Sunday, February 17, 2019

World War II Sweetheart Dance (2019)

We had a great time at the Texas Military Forces Museum Valentine’s dance. This year, we prepared by taking dancing lessons. I signed us up for membership and four Thursday nights of foxtrot with Austin Ballroom Dancing, a social club organized as a not-for-profit. In addition, we attended their open dances on alternate Saturday nights and also accepted an invitation to dance to a live band at a City of Austin senior center on Friday nights. It all helped. 

The evening was in 1940s style, with the Sentimental Journey Orchestra playing the music of Tommy Dorsey, Glenn Miller, and others. They were fronted by The Memphis Belles trio. About a third of the 150 attendees were dressed in era style. The event included a silent auction and a “Heads or Tails” contest to win a ride in a tank and fire a howitzer at the next reenactment.  

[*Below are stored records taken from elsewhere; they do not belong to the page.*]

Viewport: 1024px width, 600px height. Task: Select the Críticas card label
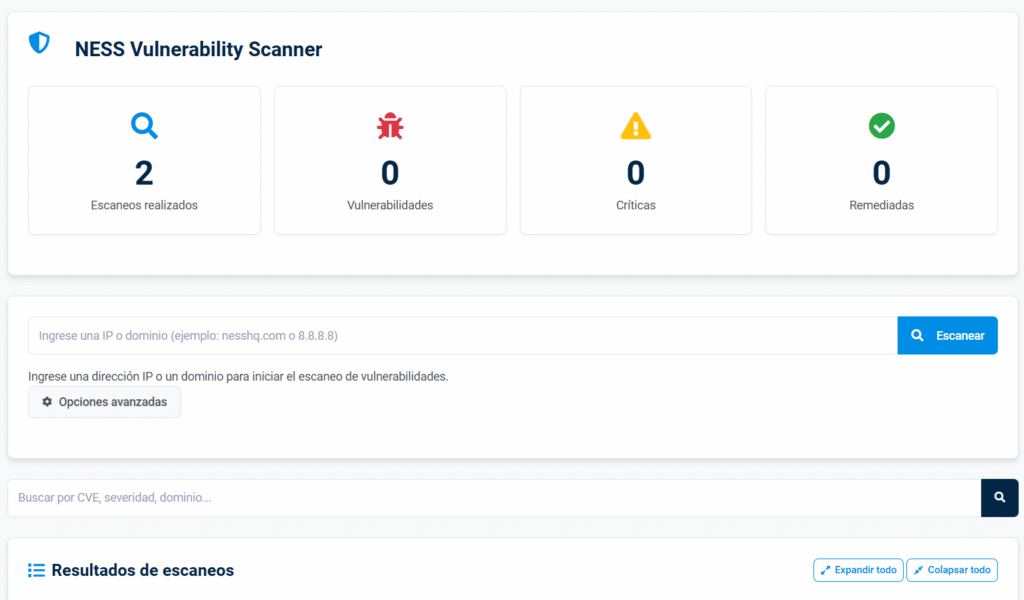[636, 205]
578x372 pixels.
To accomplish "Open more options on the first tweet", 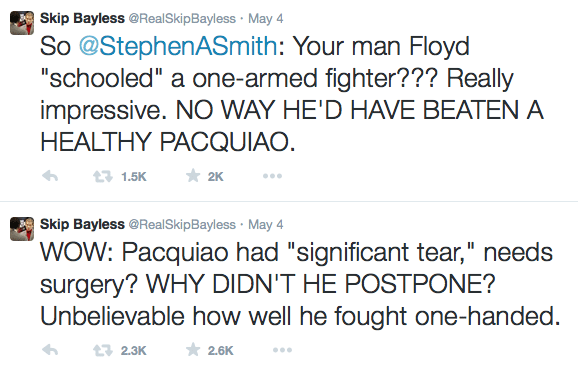I will click(x=272, y=176).
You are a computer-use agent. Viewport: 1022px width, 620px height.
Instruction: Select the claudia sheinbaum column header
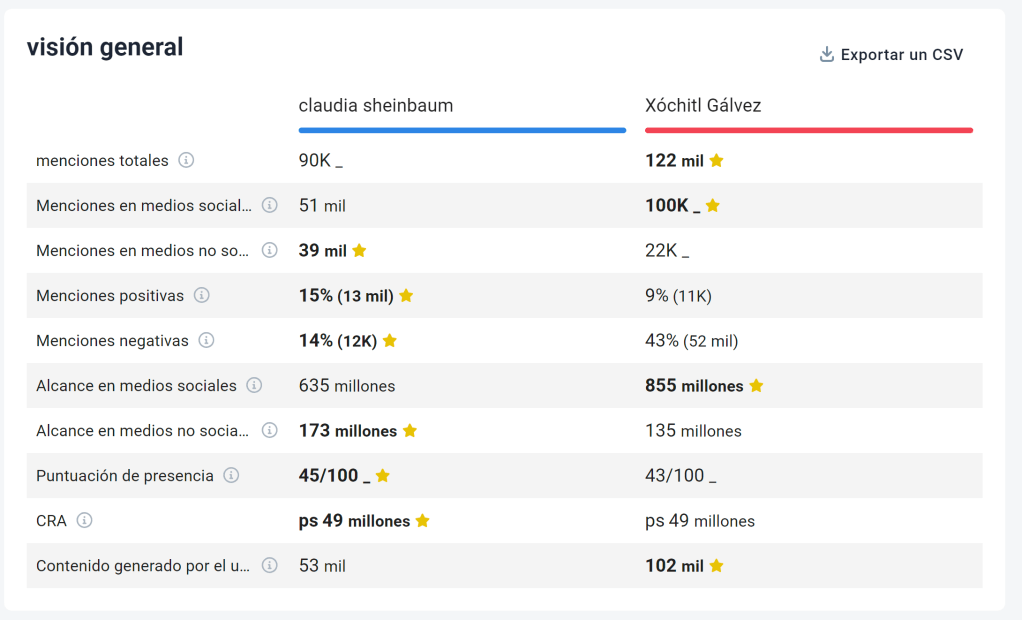tap(376, 105)
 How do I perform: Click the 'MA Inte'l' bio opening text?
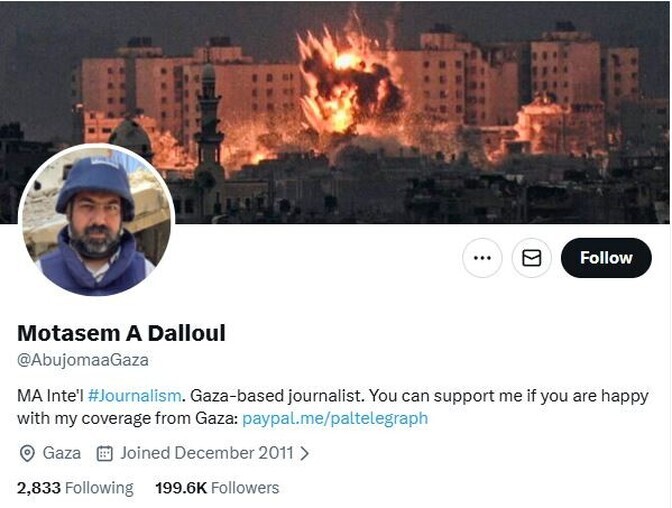click(51, 395)
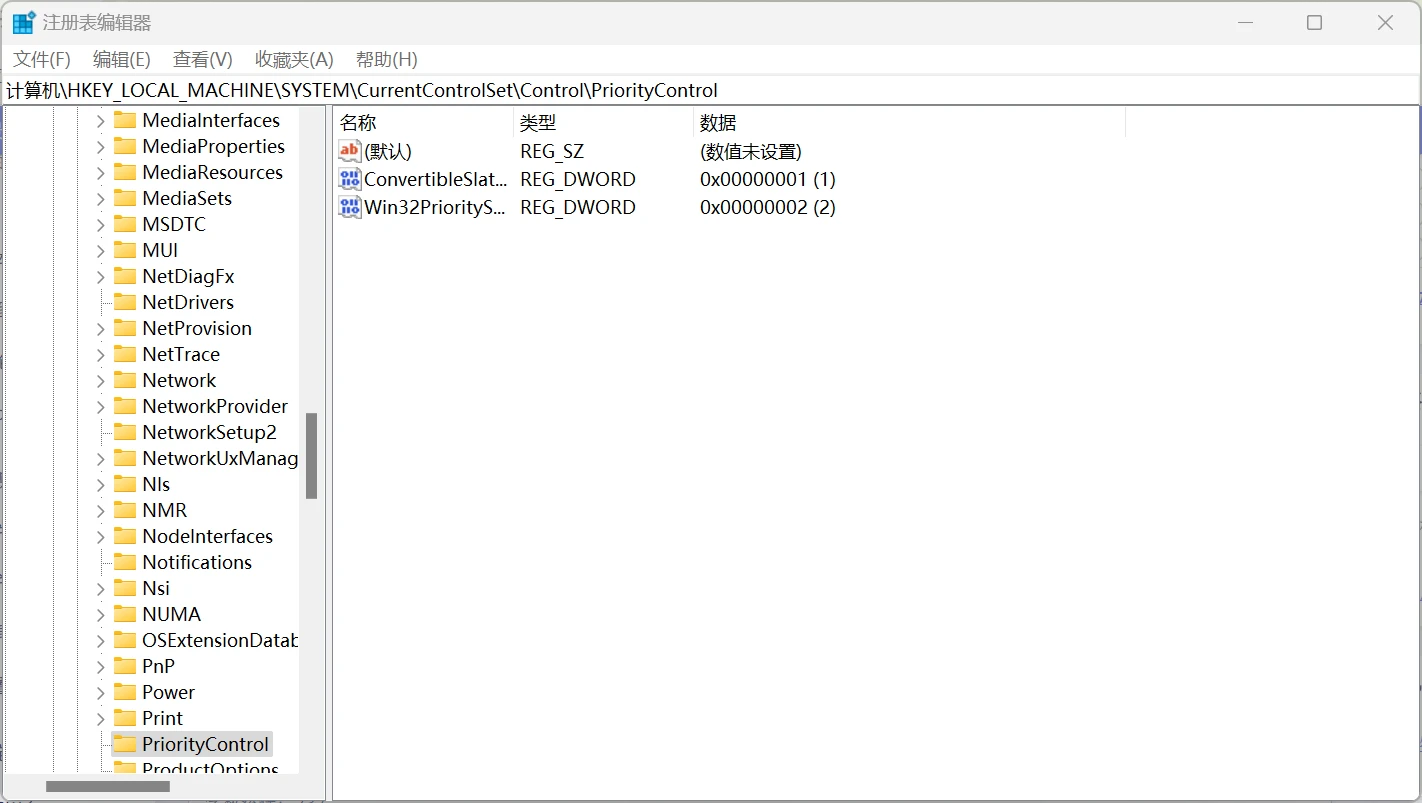
Task: Click the PriorityControl folder icon
Action: (x=125, y=744)
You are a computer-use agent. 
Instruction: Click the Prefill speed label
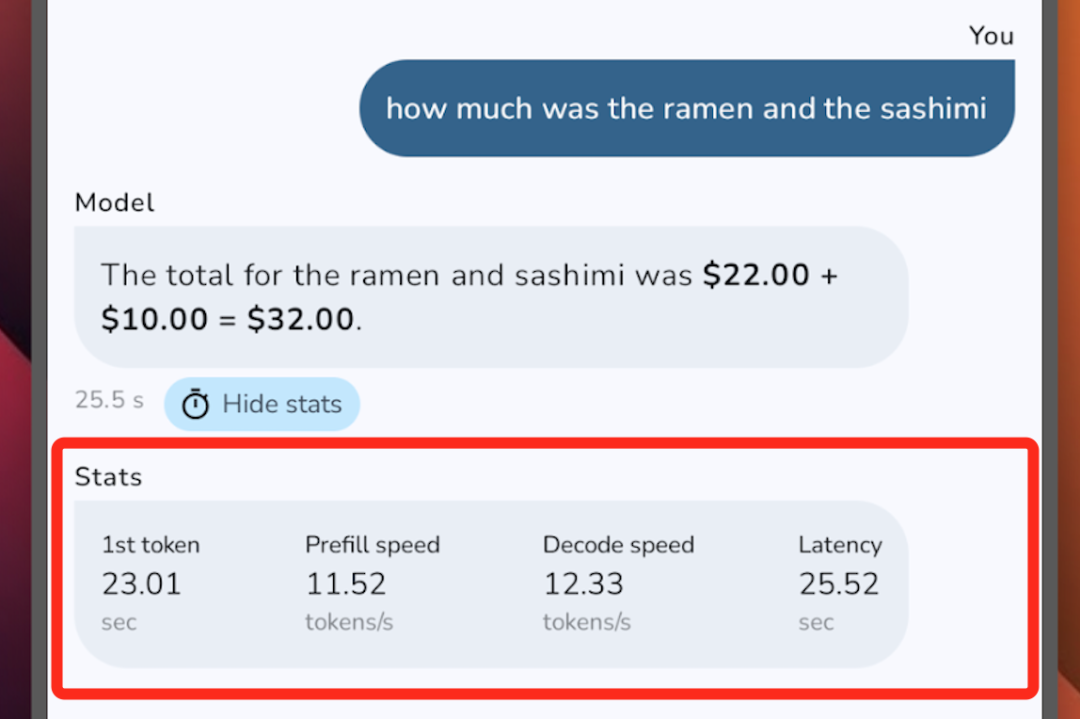click(373, 545)
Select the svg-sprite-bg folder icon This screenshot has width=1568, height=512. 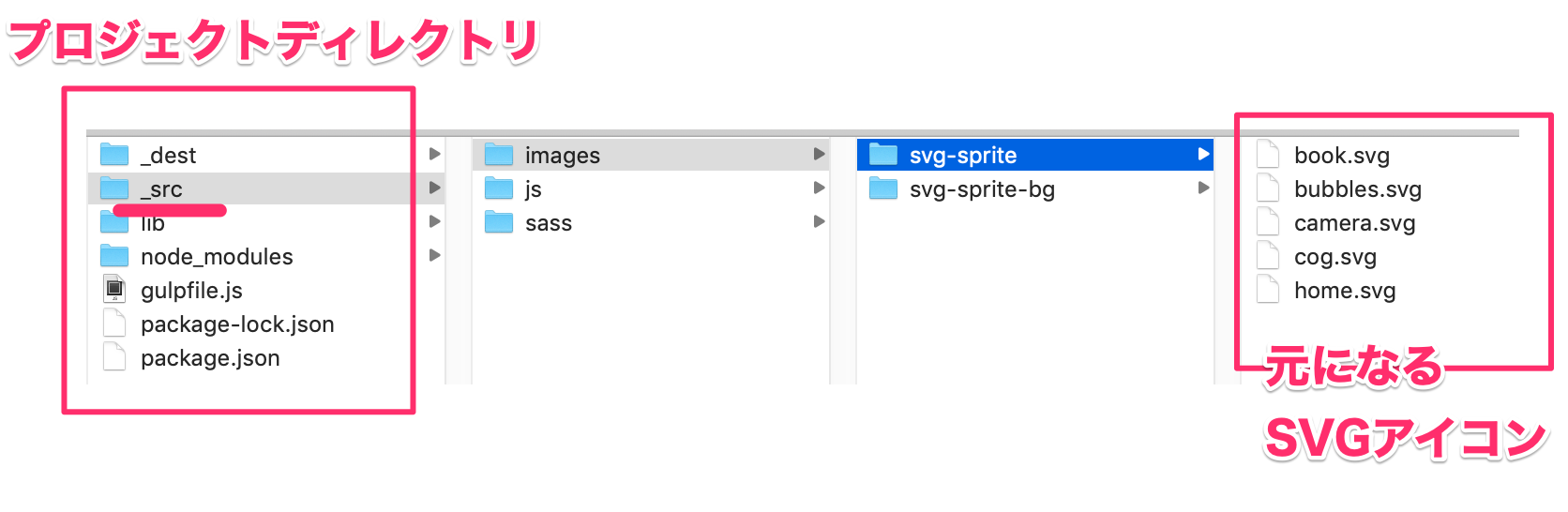tap(883, 188)
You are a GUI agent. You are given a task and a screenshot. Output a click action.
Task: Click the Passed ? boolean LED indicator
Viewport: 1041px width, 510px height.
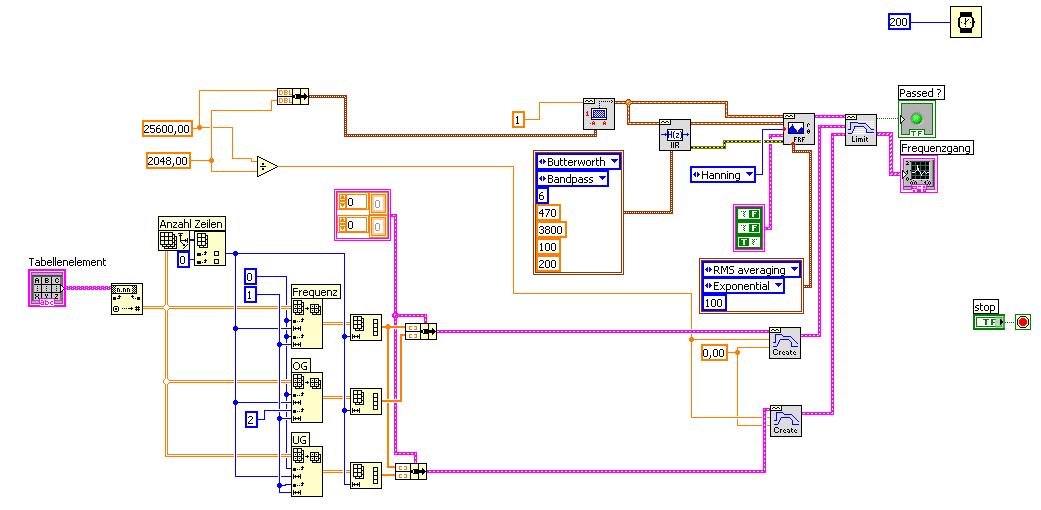[x=917, y=119]
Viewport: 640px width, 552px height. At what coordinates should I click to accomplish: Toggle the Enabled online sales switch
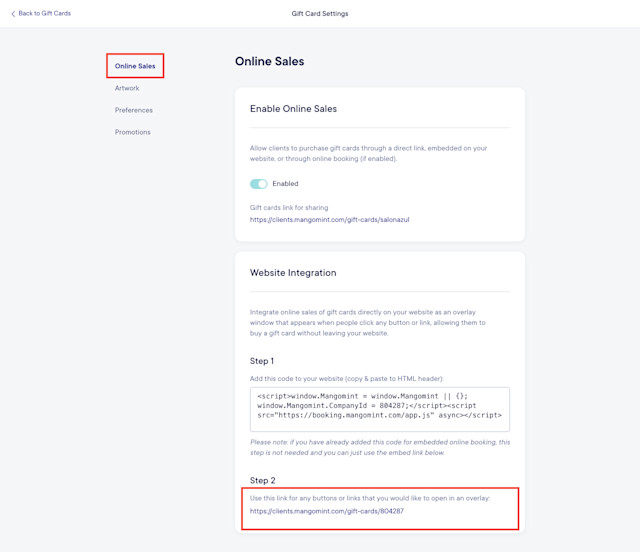tap(259, 184)
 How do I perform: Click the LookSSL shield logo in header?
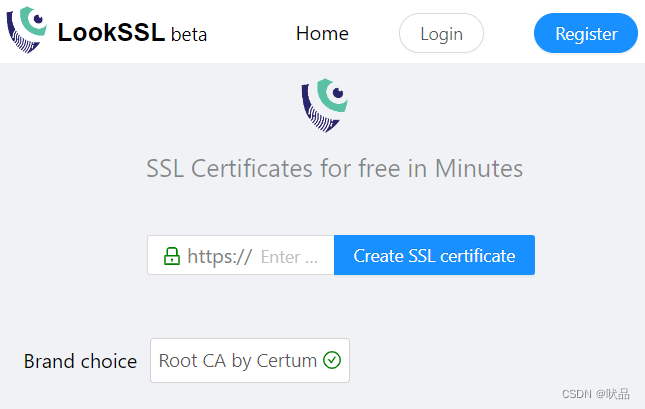(x=27, y=31)
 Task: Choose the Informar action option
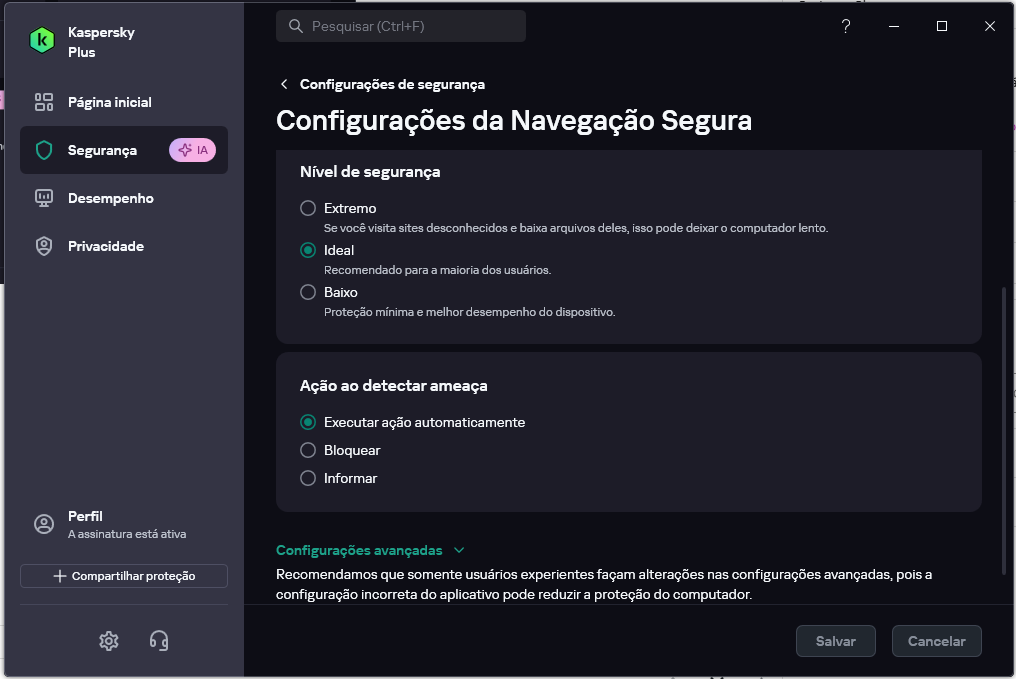point(308,479)
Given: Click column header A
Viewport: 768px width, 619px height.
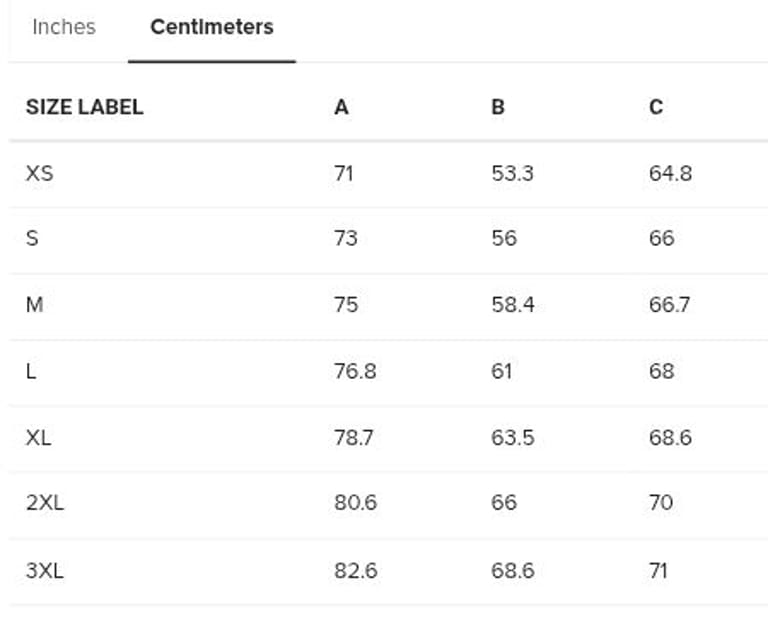Looking at the screenshot, I should 341,107.
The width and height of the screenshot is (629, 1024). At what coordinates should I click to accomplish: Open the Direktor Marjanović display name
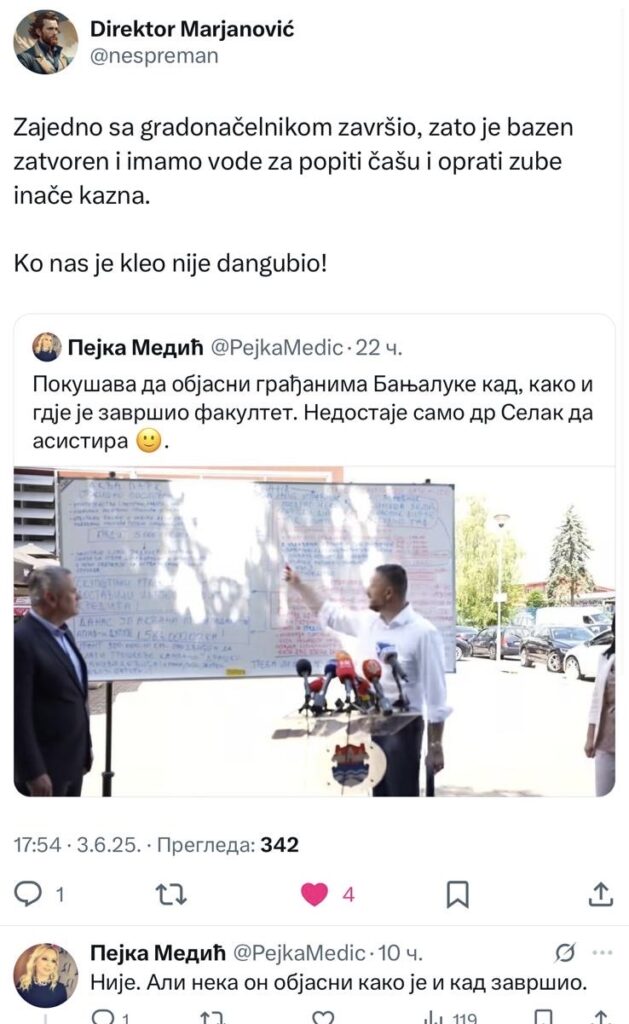(x=192, y=29)
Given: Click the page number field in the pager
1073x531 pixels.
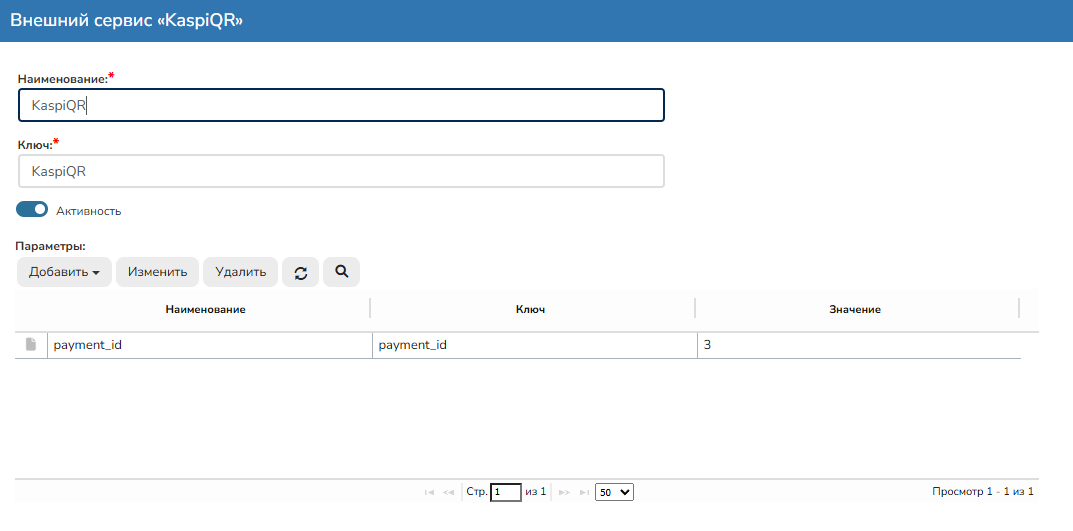Looking at the screenshot, I should pyautogui.click(x=506, y=492).
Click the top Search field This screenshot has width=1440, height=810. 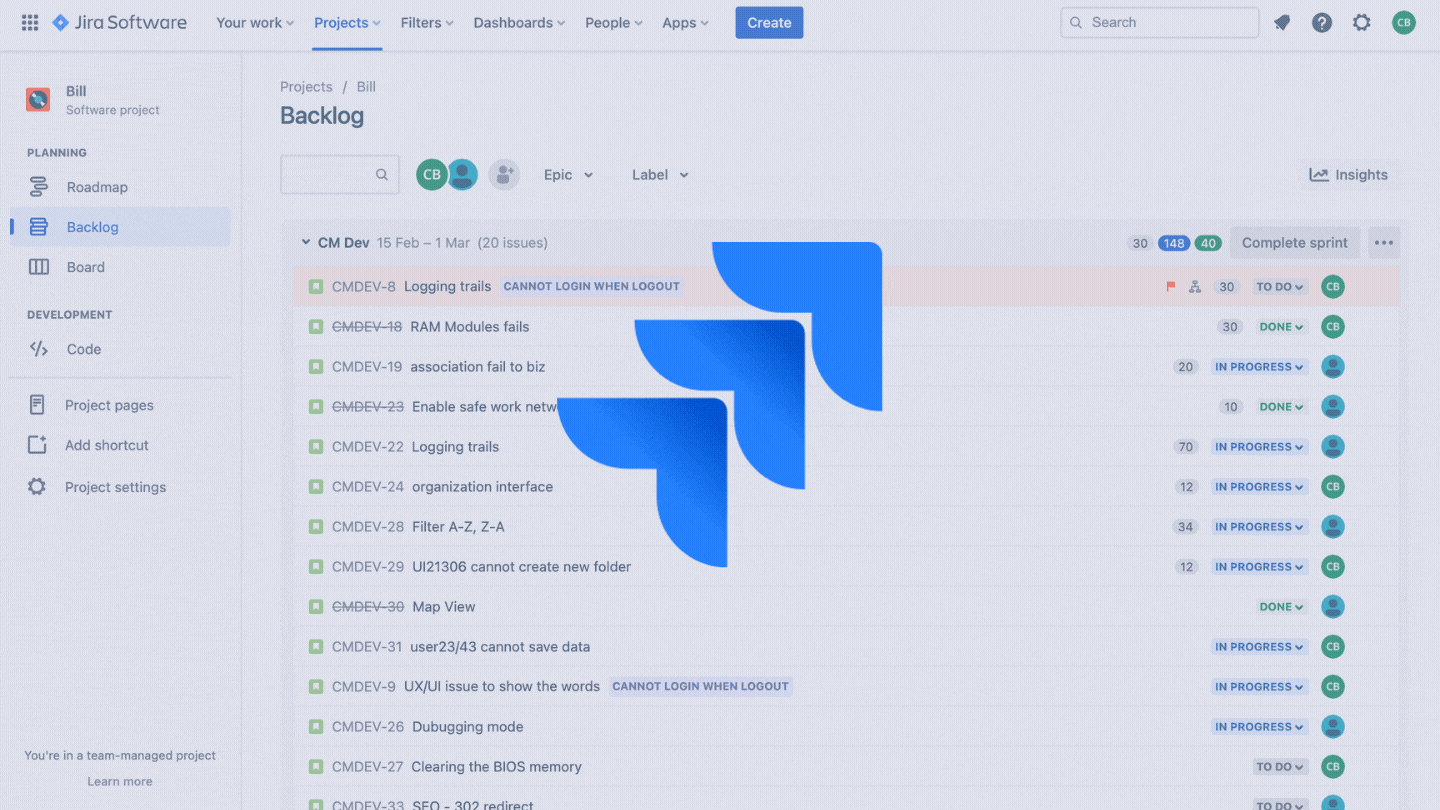pos(1160,22)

America’s entry into World War II shifted our culture. By the end of the war, nearly a tenth (8.7%) of the total population was in the military. And that does not count those in the Red Cross, USO, and other support groups. 

World War II was brewing long before the UK and France declared war on Germany in response to the German invasion of Poland on September 1, 1939. The Fortified Forties followed the Thrifty Thirties. The worldwide economic downturn created an easy podium for demagogues of the left and right. Both sides declared that capitalism was dead. 

Leaders were everywhere. We all know the easy names: Hitler, Stalin, Mussolini, Franco. Other dictatorships ruled in Poland, Latvia, Lithuania, Estonia, Greece, Portugal, Romania, and Yugoslavia. Turkey was a one-party state especially tied to modernization and liberalization away from traditional Islamic culture. France proved that for them democracy was a failed experiment. In practice the French were embarrassingly cooperative with the Nazis until the success of D-Day made everyone a lifetime member of the underground. Adolph Hitler does not appear Aldous Huxley’s Brave New World, but Benito Hoover does, along with Mustafa Mond, Polly Trotsky, Lenina Crowne, and Bernard Marx. (For background on Huxley’s choices of character names based on Alfred Mond, Mustafa Atatürk, and others, see, for example, Shmoop here.) The future was collective. And the fact is that collectivism brings war. 

America gave the President a third term and the New Deal attempted broad government initiatives. However, American cultural traditions of individualism, self-assertion, private enterprise, and rule of law within a constitutional framework that promised both majority rule and individual rights were the stable foundation that withstood the shocks of war. (The American Political Tradition by Richard Hofstadter is reviewed here.)

That political tradition was necessarily accompanied by culture of innovation. The inventions of the 19thcentury easily led to utopian predictions of material progress and prosperity. However, ultimately, the American Century was defined by innovations in entertainment. Life has meaning when we have the liberty to pursue happiness. Winning World War II on the basis of our industrial capacity was necessary but not sufficient. Our cinema and music conquered the world. There was a war on, but the music was swing. Gershwin defeated Wagner.